YOUR OBJECTIVE: Exclude the pictures and set down, unaltered, the lines from the one that holds "Image resolution: width=307" through the end of the data.

Pixel coordinate grounding data:
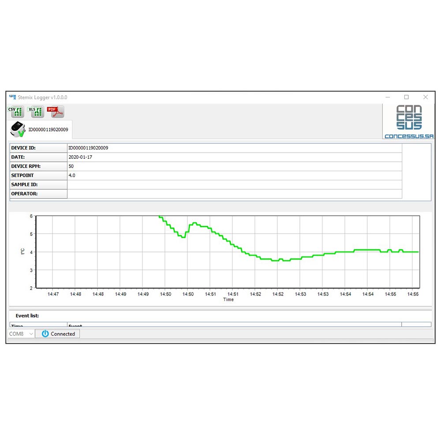Click the Stemix Logger title bar icon
441x441 pixels.
click(11, 97)
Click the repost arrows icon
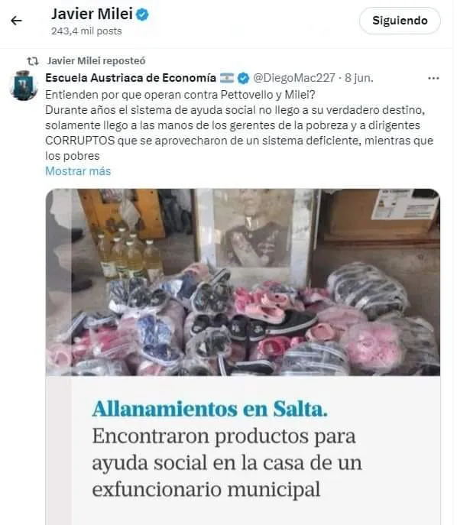The height and width of the screenshot is (525, 457). 33,61
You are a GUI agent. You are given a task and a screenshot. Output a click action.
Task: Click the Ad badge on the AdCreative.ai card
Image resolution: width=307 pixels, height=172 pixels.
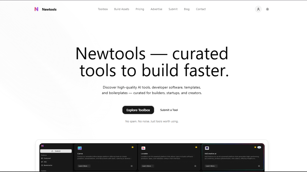tap(259, 147)
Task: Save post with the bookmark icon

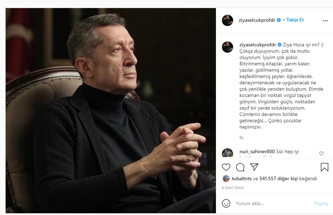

RESPONSE FOR THIS EXERCISE:
Image resolution: width=307 pixels, height=172 pixels.
tap(259, 147)
Task: Save post with the bookmark icon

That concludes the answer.